Like music, social movements cultivate a sense of community. Your work can play a big part in strengthening this community when you stand in solidarity with others. To jump on a social movement because it seems trendy is not only disingenuous, but your newfound audience will eventually feel abandoned when you move on to the next hot topic.
2 // Do your homework.
The last thing you want to do is voice your position about an issue and not extend your knowledge beyond the exclamation. When you use your platform to highlight a social ill or point the finger at the culprit, you should be able to back your views. Actor and author Franchesca Ramsey said it best when she said, “activism is like long division – you have to show your work.”
There will always be experiences you can't understand and things you don’t know about. Social and political issues are usually deeply rooted, and unless you give professor-status dedication to one topic, they’re difficult to navigate. Still, do your best - research the issue, its causes, key players, and the policies and freedoms at stake. Draw from personal experiences if applicable, and if nothing else, be ready to answer this question: How did you arrive at your perspective?
3 // Be prepared for some backlash.
Publicly voicing your opinion, especially about social issues, won’t come without opposition. The test of a truly conscious artist is the willingness to walk the walk, and not allow the potential of backlash to deter you from speaking out.
Prepare yourself by learning more about the arguments of the opposing side. A conscious artist should also be an open-minded person, and even though you may not agree with the opposition, lead with love but stand strong. A talented person with a heart and a platform is a powerful thing.
Voicing your opinion about a social issue also runs the risk of losing an audience. In this age of digital friendships and fandom, where “likes” and views seem to be valued more than genuine engagement, some artists and aspiring influencers will stay mum about controversial topics and stick to the fun and pretty side of life. Let them do their thing while you do yours. Just trust in this: Once you embrace who you’ve become as an artist and a brand, you’ll continuously attract an audience that shares the same beliefs.
Lastly, if it gets to be a little too much for you to handle, hire a PR rep. If you don’t have the budget to hire a rep, look to free online resources for communication strategies.
4 // Get involved. Like, for real.
Using your platform to raise awareness about issues is a brave act and a contribution in and of itself. Still, change requires consistency and continuity. Aligning with an organization, a brand, or an event that addresses the very issue you’re passionate about not only amplifies the cause, it also fosters relationships with audiences that share your passion for change.

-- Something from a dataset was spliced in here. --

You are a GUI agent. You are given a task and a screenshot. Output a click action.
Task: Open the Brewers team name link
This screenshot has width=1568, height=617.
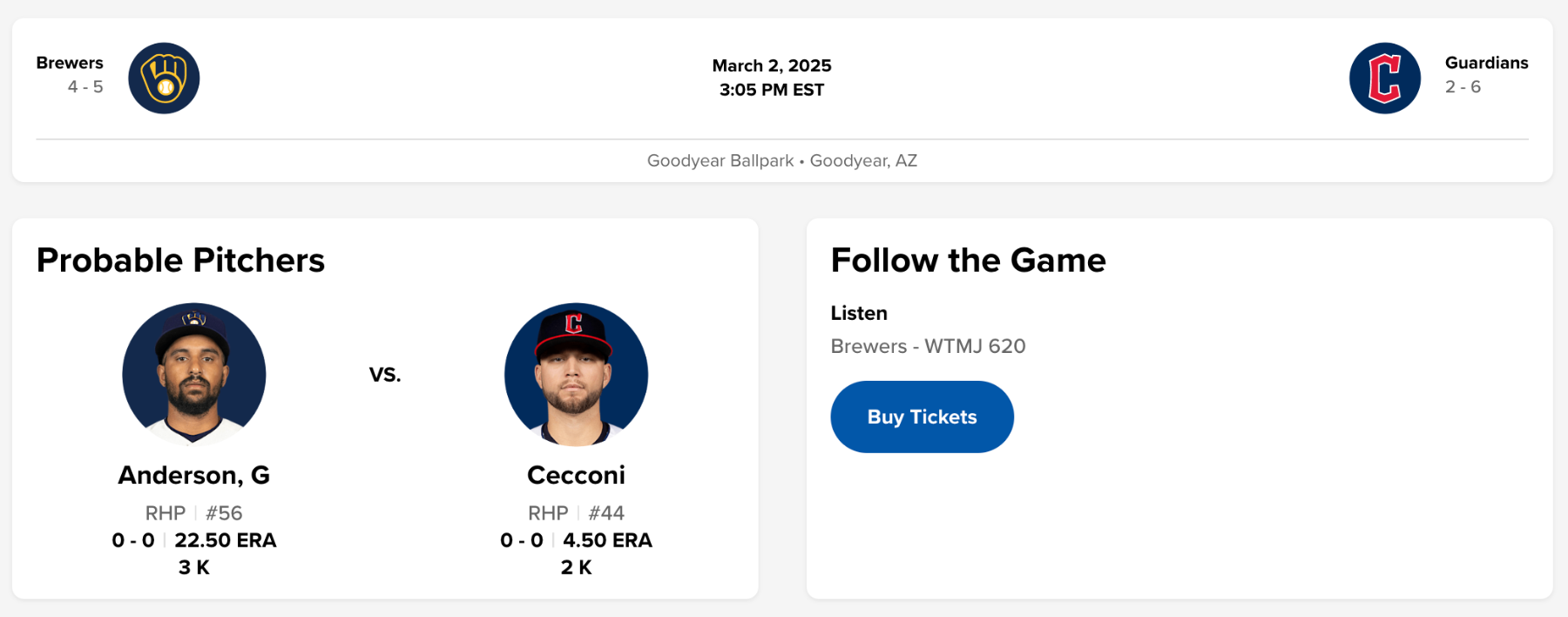(70, 63)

5 // In a band? Make sure you’re on the same page.
When you build a brand around a movement that can potentially cause controversy, it’s better when the entire crew is on board. Each member is just that - a representative of the group. For instance, if your song calls out the tendency of Trumpito’s rhetoric to amplify the ideologies of racists, and then one of your members is seen rocking a MAGA hat, it not only causes head scratches, but it will put your credibility into question.
Here’s another example: In late 2017, I worked with a stellar EDM band who wanted to be “packaged” as anti-drug activists, in it for the pure love of music and dance. Sounds like an oxymoron, but there’s a place for every act. I relished in the challenge.
I collaborated with the two band leaders that hired me, and when I presented the band with a strategy that included their drug-free movement, another band member stepped up and wanted to eliminate that narrative from their persona (communication is key, y’all!). Long story short, the guys had to regroup and I’ll leave it at that.
Activist artistry comes with responsibility, and it’s up to you to determine how far you’re willing to go to catalyze positive social change. When in doubt, look within, look to other artists for inspiration, and understand that real change happens when you realize that this is bigger than you.